[Start of Attachment]
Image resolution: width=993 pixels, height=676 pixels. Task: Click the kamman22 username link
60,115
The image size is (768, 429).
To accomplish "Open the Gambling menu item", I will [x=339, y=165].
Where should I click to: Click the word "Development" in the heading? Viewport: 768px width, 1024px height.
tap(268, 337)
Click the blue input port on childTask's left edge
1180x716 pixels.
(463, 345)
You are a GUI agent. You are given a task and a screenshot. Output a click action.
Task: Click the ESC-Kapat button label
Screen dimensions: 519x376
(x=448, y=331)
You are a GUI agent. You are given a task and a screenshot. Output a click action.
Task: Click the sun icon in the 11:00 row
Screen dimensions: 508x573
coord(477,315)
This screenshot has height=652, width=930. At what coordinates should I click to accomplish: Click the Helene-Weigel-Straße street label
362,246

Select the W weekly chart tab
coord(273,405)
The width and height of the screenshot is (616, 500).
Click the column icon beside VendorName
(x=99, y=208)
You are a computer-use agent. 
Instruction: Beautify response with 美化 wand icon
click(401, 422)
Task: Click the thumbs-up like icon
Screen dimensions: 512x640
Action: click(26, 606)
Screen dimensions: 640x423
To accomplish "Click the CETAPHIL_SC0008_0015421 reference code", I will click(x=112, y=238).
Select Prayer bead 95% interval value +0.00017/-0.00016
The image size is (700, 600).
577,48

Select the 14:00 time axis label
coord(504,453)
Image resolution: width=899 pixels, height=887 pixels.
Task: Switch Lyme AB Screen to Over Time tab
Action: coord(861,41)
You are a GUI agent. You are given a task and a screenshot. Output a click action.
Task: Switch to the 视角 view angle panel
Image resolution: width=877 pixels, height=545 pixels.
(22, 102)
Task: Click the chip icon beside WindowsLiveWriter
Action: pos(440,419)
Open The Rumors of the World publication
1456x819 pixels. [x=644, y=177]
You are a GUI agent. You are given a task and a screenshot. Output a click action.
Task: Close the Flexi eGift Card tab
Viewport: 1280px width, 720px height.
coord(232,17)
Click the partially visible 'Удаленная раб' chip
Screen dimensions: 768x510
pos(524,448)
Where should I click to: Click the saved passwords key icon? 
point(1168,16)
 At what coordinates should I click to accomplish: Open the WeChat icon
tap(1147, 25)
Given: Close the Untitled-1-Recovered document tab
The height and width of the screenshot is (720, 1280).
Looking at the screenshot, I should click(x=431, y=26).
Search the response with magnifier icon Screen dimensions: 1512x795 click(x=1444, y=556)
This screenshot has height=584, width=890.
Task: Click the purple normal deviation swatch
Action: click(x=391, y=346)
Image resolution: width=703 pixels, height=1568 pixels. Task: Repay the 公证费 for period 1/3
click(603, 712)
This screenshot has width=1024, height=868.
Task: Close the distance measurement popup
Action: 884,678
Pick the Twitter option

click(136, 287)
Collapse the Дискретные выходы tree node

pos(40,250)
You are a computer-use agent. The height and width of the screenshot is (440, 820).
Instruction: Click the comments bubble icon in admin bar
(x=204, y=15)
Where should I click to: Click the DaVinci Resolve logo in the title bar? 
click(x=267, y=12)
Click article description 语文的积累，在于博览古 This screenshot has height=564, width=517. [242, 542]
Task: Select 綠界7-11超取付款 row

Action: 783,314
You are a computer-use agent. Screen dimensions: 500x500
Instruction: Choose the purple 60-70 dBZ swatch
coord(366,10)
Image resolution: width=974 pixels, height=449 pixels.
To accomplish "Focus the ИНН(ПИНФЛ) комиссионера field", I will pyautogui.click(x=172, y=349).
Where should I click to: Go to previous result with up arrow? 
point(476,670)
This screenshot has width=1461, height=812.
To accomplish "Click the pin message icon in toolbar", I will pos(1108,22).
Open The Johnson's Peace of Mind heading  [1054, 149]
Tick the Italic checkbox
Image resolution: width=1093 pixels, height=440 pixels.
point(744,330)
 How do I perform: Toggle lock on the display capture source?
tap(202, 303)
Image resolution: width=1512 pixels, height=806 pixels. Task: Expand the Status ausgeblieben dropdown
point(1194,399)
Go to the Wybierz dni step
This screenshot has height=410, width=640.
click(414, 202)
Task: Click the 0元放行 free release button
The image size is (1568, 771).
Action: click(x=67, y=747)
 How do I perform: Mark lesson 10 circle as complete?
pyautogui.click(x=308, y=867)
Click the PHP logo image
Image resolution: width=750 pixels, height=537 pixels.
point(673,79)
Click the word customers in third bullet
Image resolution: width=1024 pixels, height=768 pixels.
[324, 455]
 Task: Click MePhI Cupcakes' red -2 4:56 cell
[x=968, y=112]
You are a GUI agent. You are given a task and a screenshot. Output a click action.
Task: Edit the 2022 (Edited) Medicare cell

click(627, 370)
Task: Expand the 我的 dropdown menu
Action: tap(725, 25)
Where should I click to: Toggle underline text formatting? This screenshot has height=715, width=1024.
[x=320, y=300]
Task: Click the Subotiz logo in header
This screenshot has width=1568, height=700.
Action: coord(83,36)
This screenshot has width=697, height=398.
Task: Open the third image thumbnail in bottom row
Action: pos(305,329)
[End of Attachment]
#### [Work to complete]
Above are the records. Identify each line that contains the word "will".

#### [Task response]
To accomplish "Open the Gambling menu item", I will [x=339, y=165].
To accomplish "Click the CETAPHIL_SC0008_0015421 reference code", I will click(x=112, y=238).
To accomplish "Focus the ИНН(ПИНФЛ) комиссионера field", I will pyautogui.click(x=172, y=349).
To accomplish "Click the pin message icon in toolbar", I will pos(1108,22).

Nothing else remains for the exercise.